Exercise prompt ::
With pictures omitted, the line containing "At what coordinates" and all later lines of the records below are to be restated word for word.

Information ::
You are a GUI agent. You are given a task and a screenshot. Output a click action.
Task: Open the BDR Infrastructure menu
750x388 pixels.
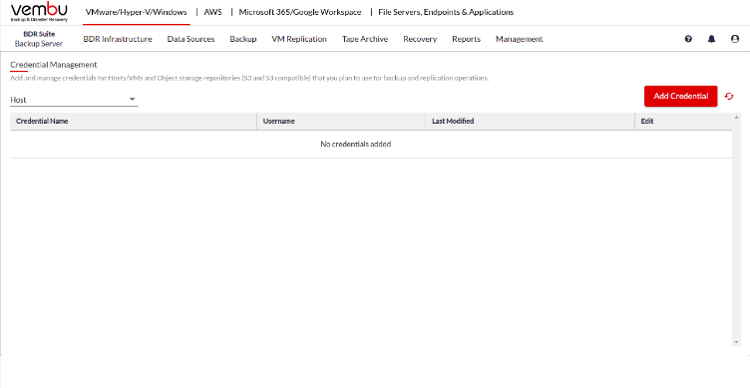(118, 39)
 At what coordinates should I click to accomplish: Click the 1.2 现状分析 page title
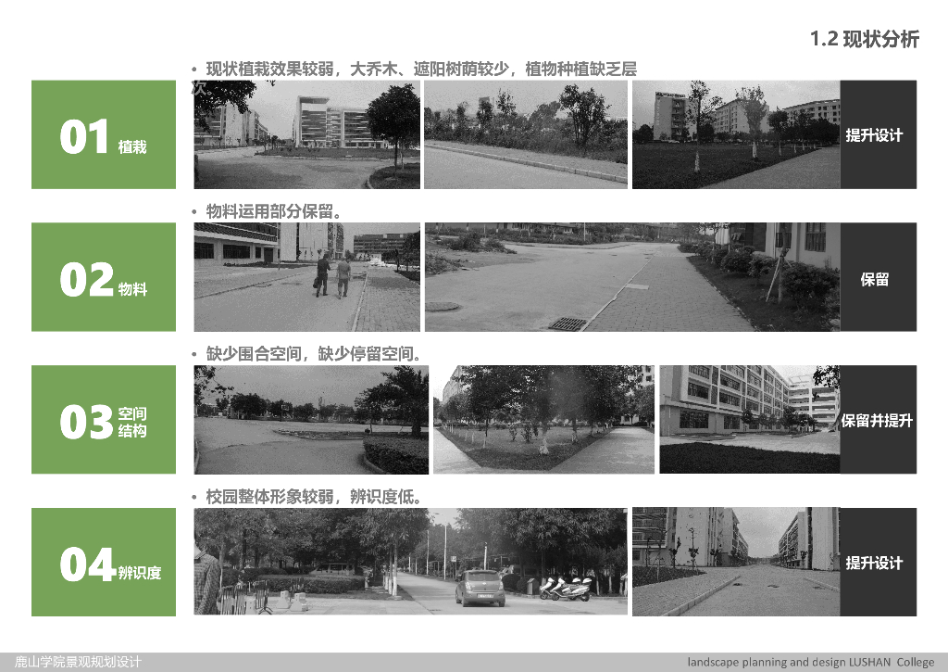click(x=864, y=39)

Answer to this exercise ::
 At what coordinates should I click to accomplish: Click the 1.2 现状分析 page title
click(x=864, y=39)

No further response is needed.